In dem vom BFH entschiedenen Fall hatte der Kläger 1.000 Xetra‐ Gold‐Inhaberschuldverschreibungen zu einem Preis von insgesamt ca. 33.500 EUR erworben. Bei diesen Inhaberschuldverschreibungen handelt es sich um ein unbefristetes und börsenfähiges Wertpapier ohne Nennwert. Jede Teilschuldverschreibung von Xetra‐ Gold gewährt dem Inhaber das Recht auf Auslieferung eines Gramms Gold. Dieses Recht kann jederzeit gegenüber der Hausbank geltend gemacht werden. Die Lieferfrist beträgt zehn Tage. Daneben besteht für den Inhaber die Möglichkeit, die Wertpapiere an der Börse zu veräußern.
Im entschiedenen Fall erwarb der Kläger die Schuldverschreibungen im Februar und ließ sich die 1.000 Gramm im November desselben Jahres physisch ausliefern. Zu diesem Zeitpunkt war der Wert auf ca. 40.700 EUR gestiegen. Fraglich war hierbei, inwieweit diese Wertsteigerung der Besteuerung zu unterwerfen ist.
Der BFH hatte in einem ähnlich gelagerten Fall bereits am 12. Mai 2015 entschieden, dass ein Gewinn, der durch die Einlösung einer börsengehandelten Inhaberschuldverschreibung (Erfüllung des Lieferanspruchs auf Gold) entsteht, nicht zu steuerpflichtigen Einkünften aus Kapitalvermögen (§ 20 EStG) führt.

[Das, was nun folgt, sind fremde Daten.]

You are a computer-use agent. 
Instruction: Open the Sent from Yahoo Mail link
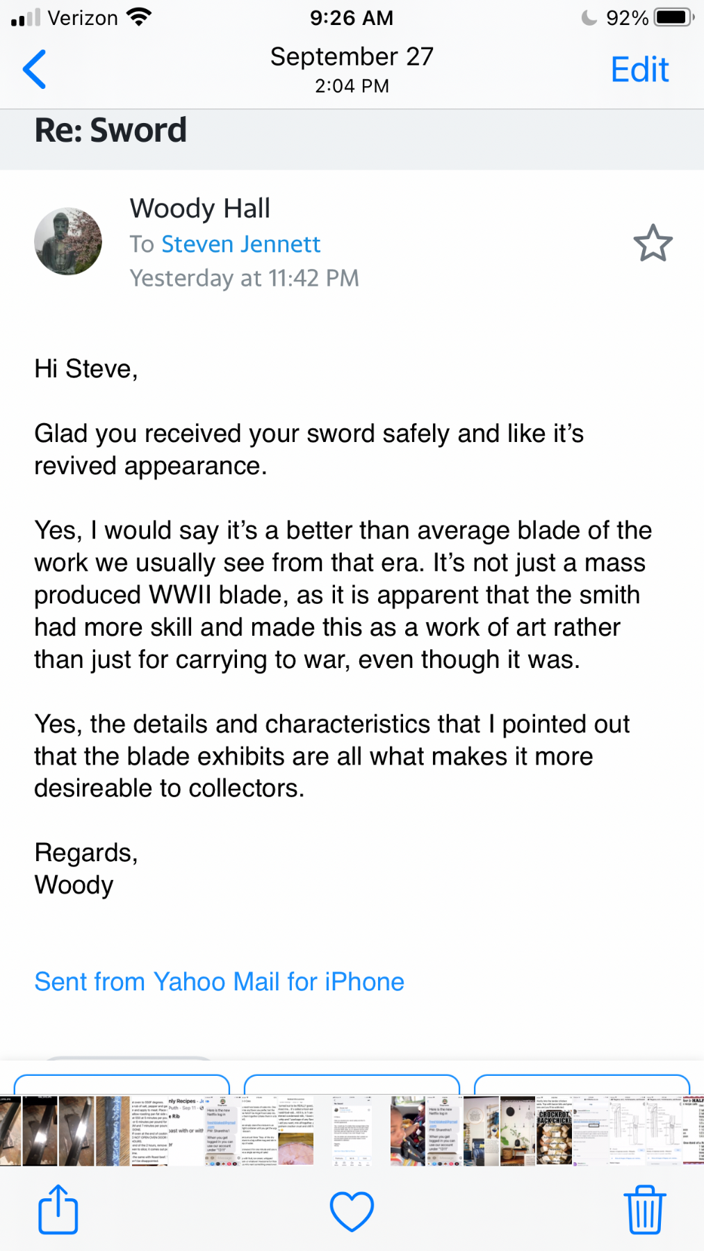pyautogui.click(x=219, y=981)
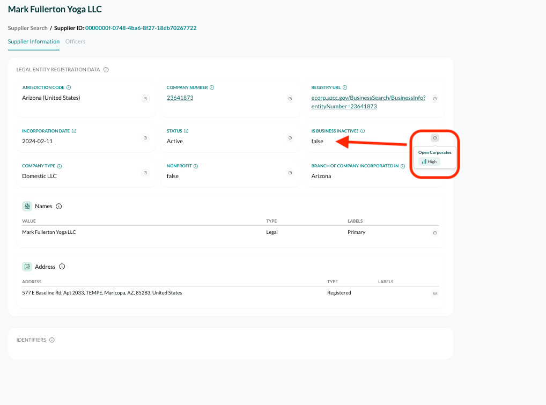
Task: Click info icon next to Names heading
Action: pos(59,207)
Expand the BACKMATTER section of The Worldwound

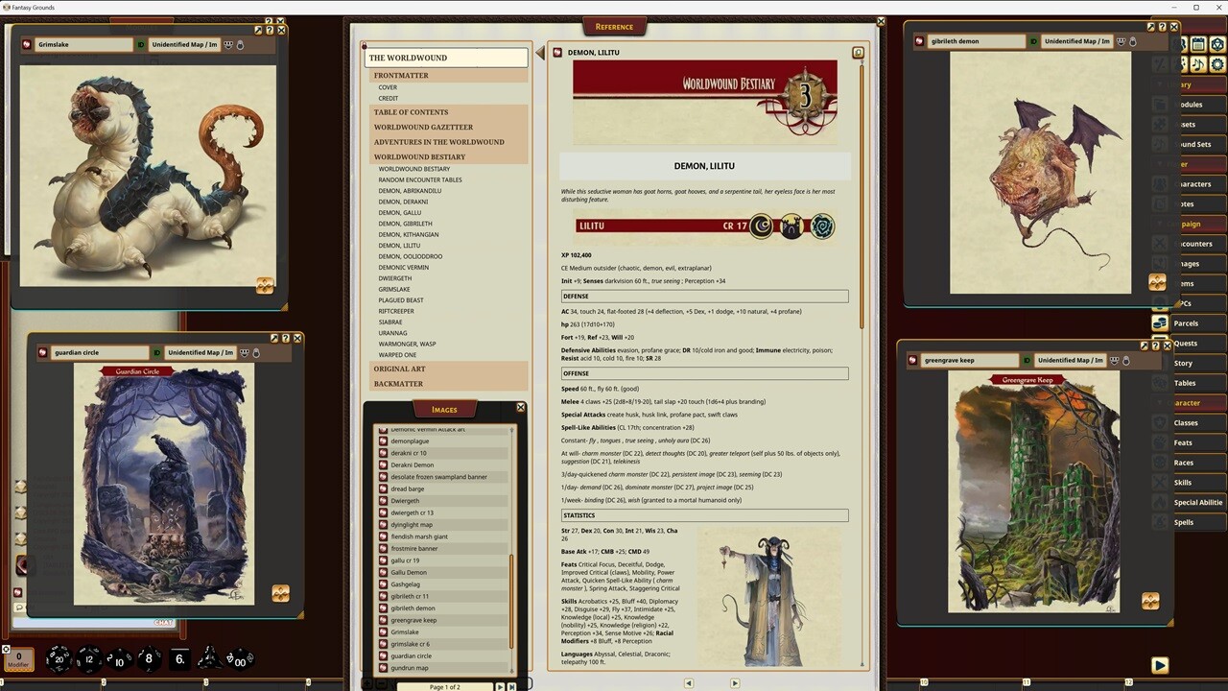[397, 383]
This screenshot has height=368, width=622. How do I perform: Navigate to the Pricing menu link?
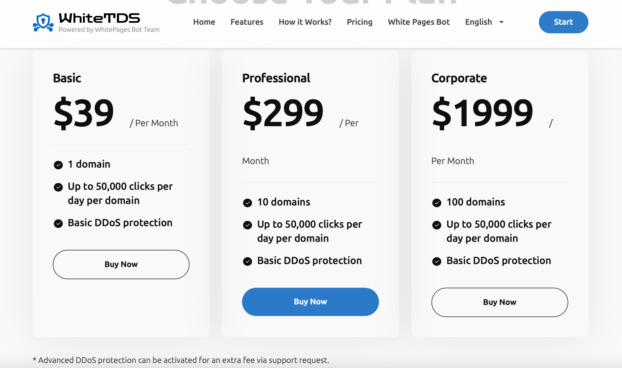360,22
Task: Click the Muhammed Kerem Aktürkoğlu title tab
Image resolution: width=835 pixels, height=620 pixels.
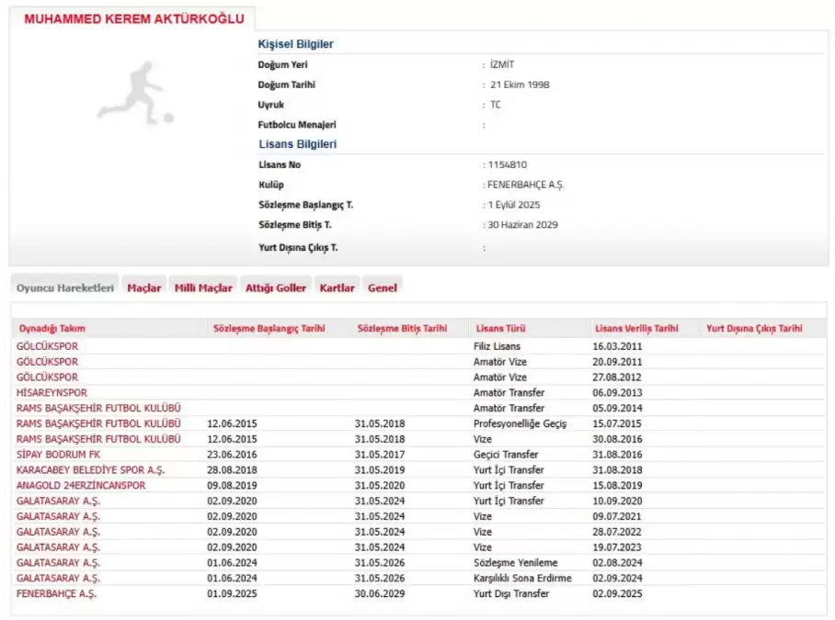Action: (x=132, y=19)
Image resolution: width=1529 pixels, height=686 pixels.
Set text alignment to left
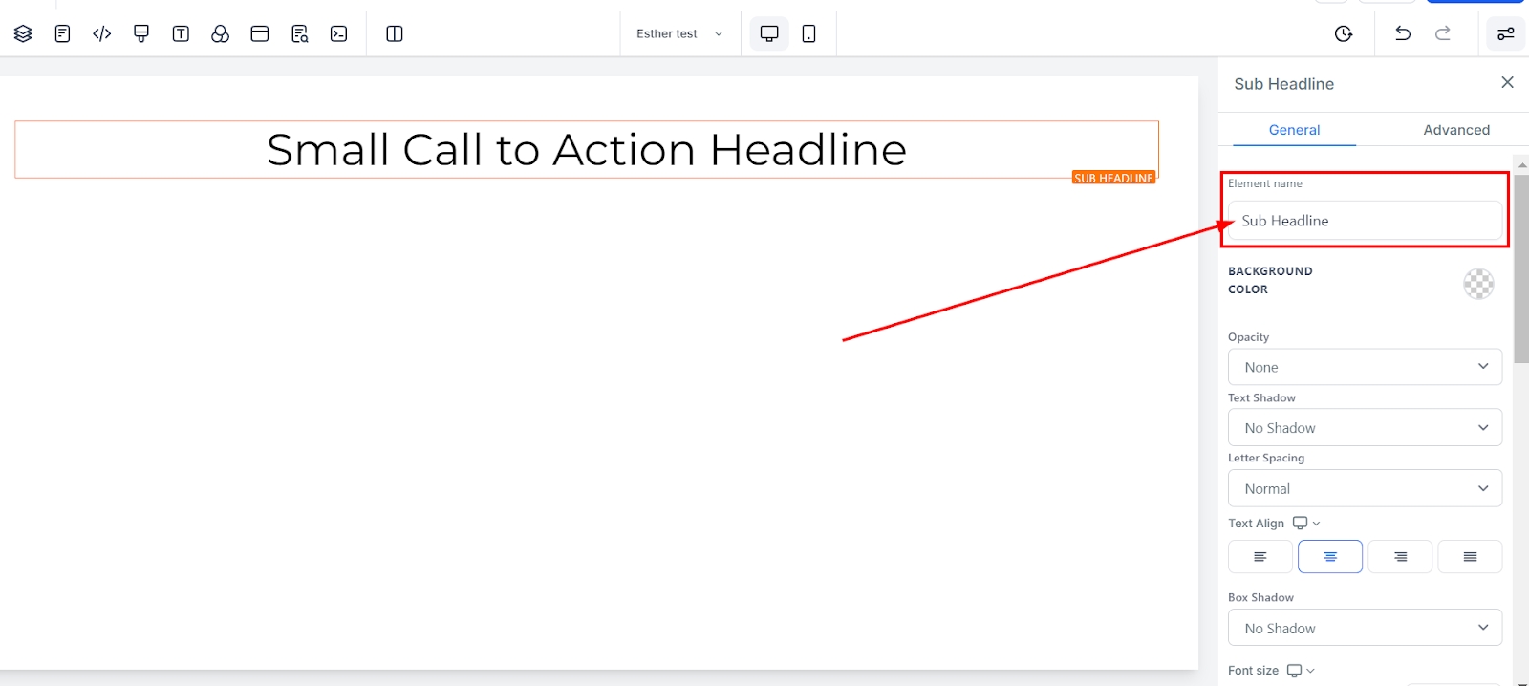coord(1260,557)
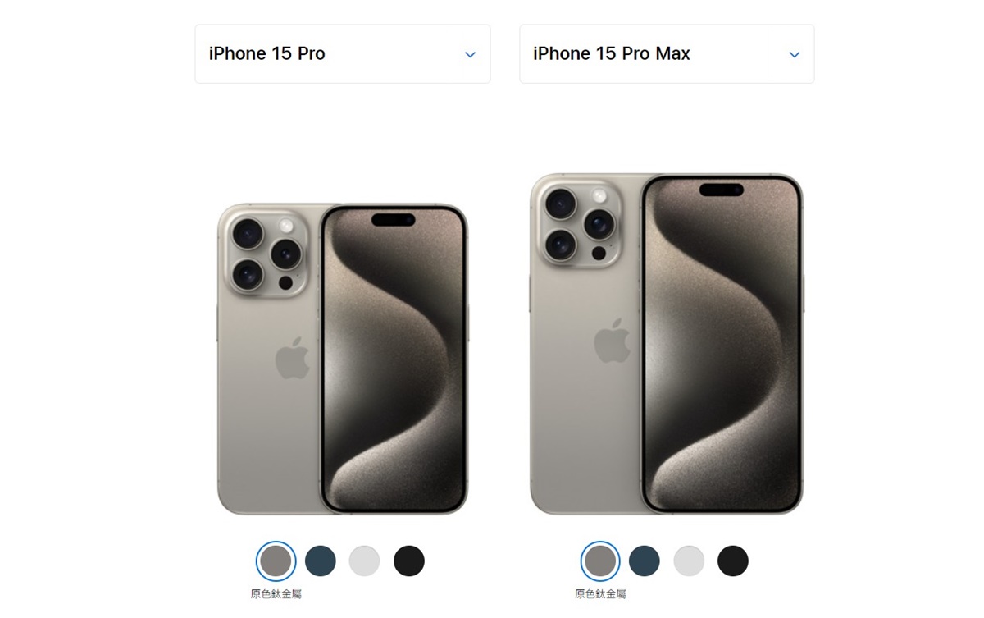
Task: Click the camera module on iPhone 15 Pro Max
Action: [x=580, y=224]
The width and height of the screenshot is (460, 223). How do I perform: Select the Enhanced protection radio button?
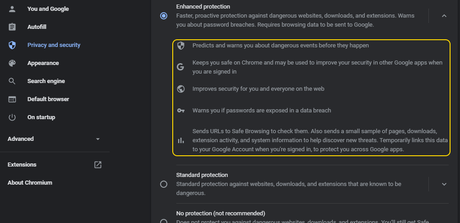click(164, 15)
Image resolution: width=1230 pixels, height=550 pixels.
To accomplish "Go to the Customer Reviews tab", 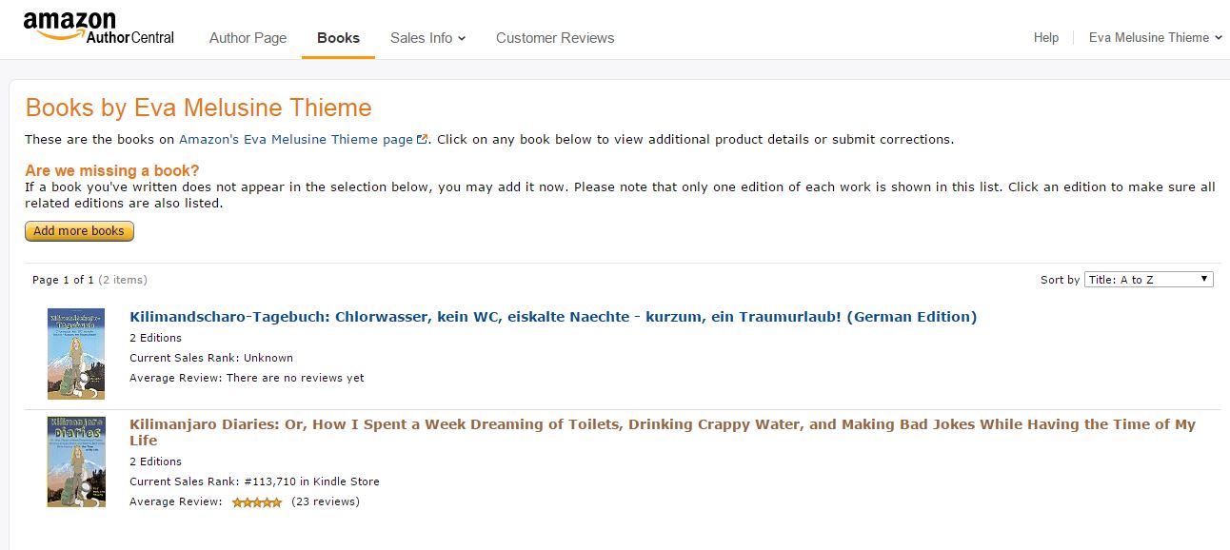I will click(x=555, y=38).
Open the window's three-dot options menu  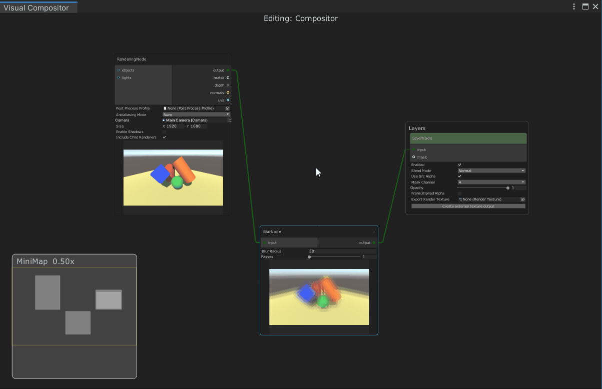574,7
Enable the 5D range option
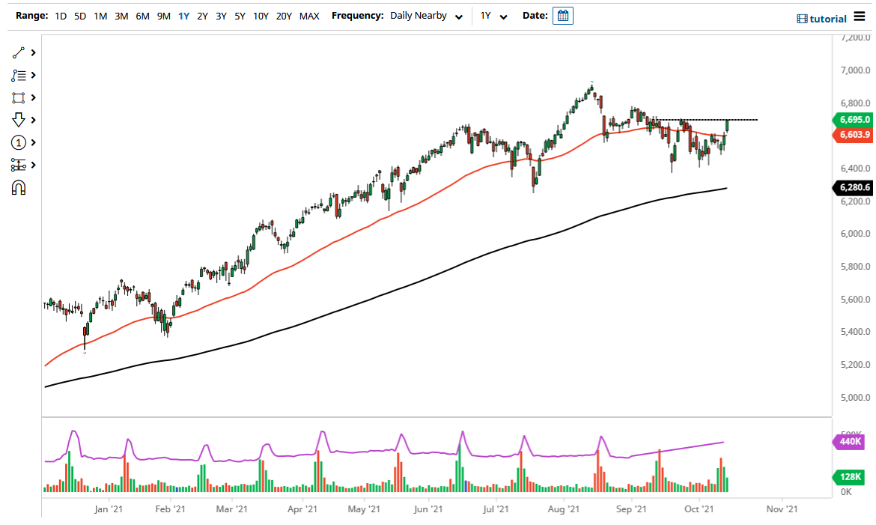This screenshot has width=876, height=525. pos(79,15)
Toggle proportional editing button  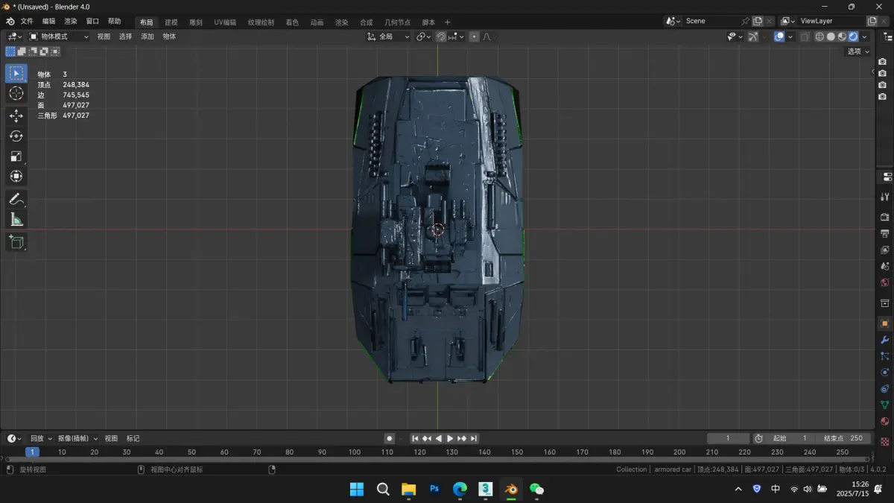click(x=474, y=37)
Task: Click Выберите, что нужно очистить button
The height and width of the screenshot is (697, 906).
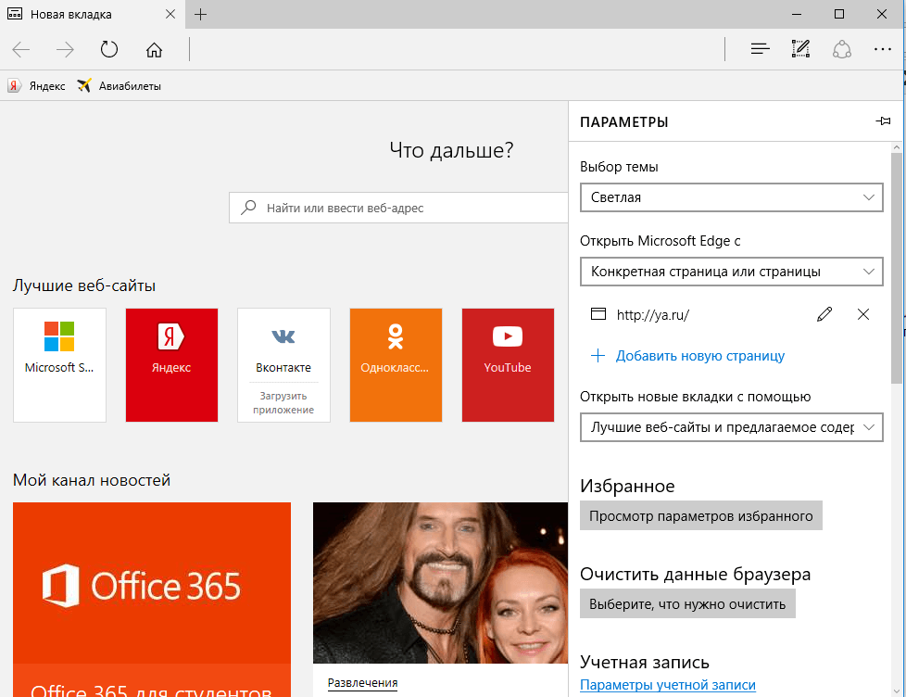Action: (687, 604)
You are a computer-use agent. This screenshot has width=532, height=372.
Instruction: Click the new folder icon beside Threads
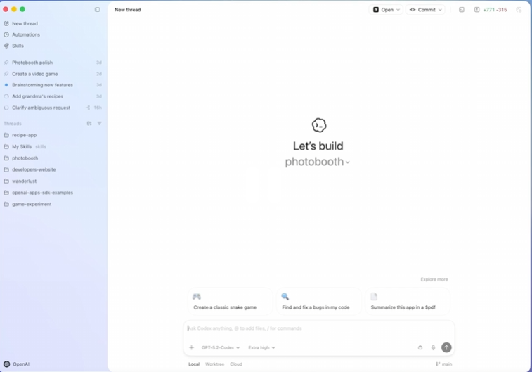tap(89, 124)
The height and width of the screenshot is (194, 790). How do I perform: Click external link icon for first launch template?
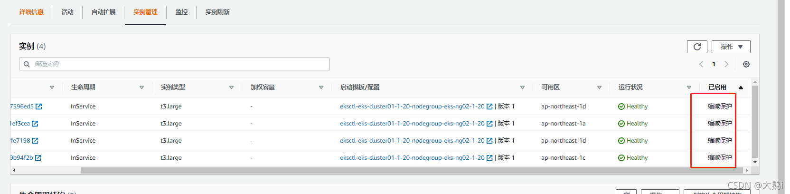[489, 107]
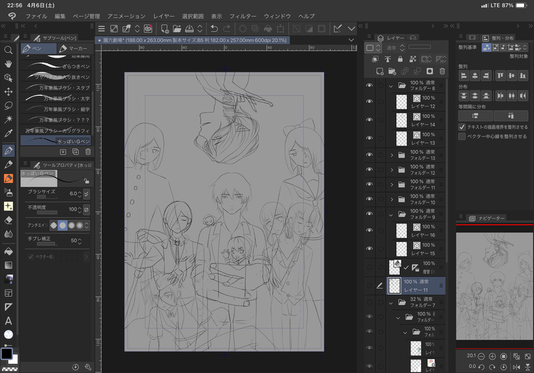Click the main foreground color swatch
Image resolution: width=534 pixels, height=373 pixels.
tap(7, 352)
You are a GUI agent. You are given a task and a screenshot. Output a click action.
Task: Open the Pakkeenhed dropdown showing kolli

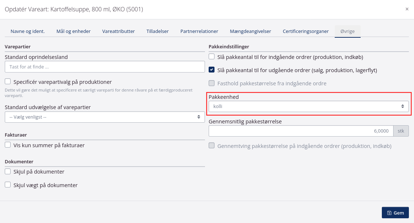click(x=309, y=106)
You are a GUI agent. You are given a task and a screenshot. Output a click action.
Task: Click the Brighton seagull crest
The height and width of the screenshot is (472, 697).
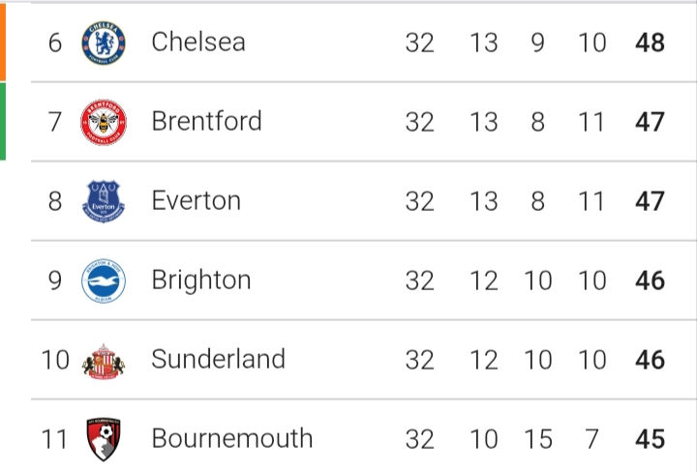tap(104, 280)
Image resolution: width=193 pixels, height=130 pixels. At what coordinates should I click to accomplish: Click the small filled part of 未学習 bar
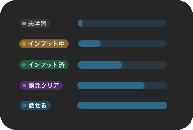pos(80,23)
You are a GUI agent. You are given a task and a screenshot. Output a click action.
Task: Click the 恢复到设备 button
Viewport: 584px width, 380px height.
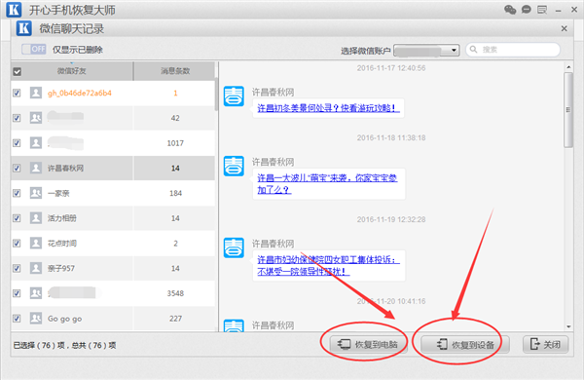tap(465, 344)
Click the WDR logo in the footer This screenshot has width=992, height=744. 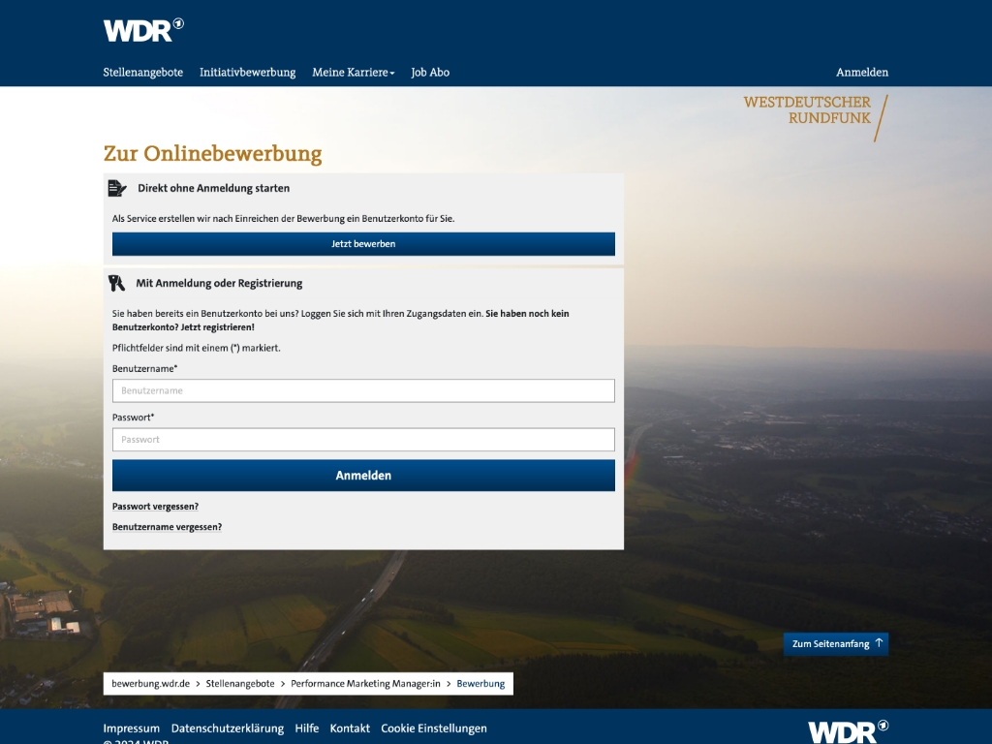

In dem aktuellen Fall berücksichtigte das Finanzamt diese Rechtsprechung zwar, allerdings sah es die Merkmale von privaten Veräußerungsgeschäften (§ 22 Nr. 2 i. V. m. § 23 EStG) als erfüllt an und unterwarf den Gewinn dementsprechend voll der Besteuerung.
Der hiergegen erhobenen Klage des Steuerpflichtigen gab das Schleswig‐Holsteinische Finanzgericht statt. Der BFH folgte mit seiner Entscheidung vom 6. Februar 2018 der Vorinstanz. Er führt dazu aus, dass ein privates Veräußerungsgeschäft gemäß § 23 Abs. 1 Satz 1 Nr. 2 EStG bei der Veräußerung von Wirtschaftsgütern vorliegt, bei denen der Zeitraum zwischen Anschaffung und Veräußerung nicht mehr als ein Jahr beträgt. Unter Veräußerung sei hierbei eine entgeltliche Übertragung eines angeschaffen Wirtschaftsguts zu verstehen. An einem entgeltlichen Vorgang fehle es allerdings, wenn ein Gläubiger einer Xetra‐ Gold‐Inhaberschuldverschreibung lediglich seinen verbrieften Anspruch auf Lieferung des Golds einlöst und gegen Rückgabe der Inhaberschuldverschreibung sein Gold in physischer Form empfängt. Dieser erhalte dadurch nicht mehr, als es seinem Sachleistungsanspruch entspreche. Mangels Realisierung der Werterhöhung sei der Zweck des § 23 EStG, innerhalb der Haltefrist von einem Jahr realisierte Werterhöhungen eines bestimmten Wirtschaftsguts im Privatvermögen der Einkommensteuer zu unterwerfen, in solchen Fällen nicht erfüllt. Der Erwerber trage auch nach der Lieferung des Golds das Risiko eines fallenden Goldpreises.
Zusammenfassung und Hinweise
- Die Einlösung von Inhaberschuldverschreibungen durch Lieferung von physischem Gold stellt keine Veräußerung dar und ist damit nicht steuerbar.
- Die tatsächliche Veräußerung des gelieferten Golds kann im Falle eines erzielten Gewinns einkommensteuerrechtlich lediglich zu einem privaten Veräußerungsgeschäft führen. Voraussetzung dafür ist, dass der Zeitraum zwischen Anschaffung und Veräußerung nicht mehr als ein Jahr beträgt.
- Wird physisches Gold länger als ein Jahr im Privatvermögen gehalten, sind die daraus erzielten Gewinne bei einer Veräußerung vollständig steuerfrei. Damit ist allerdings der kleine Nachteil verbunden, dass realisierte Verluste ebenfalls steuerlich unberücksichtigt bleiben.
- Bei im Privatvermögen gehaltenen Immobilien beträgt die Frist für ein privates Veräußerungsgeschäft zehn Jahre (Ausnahme Eigennutzung).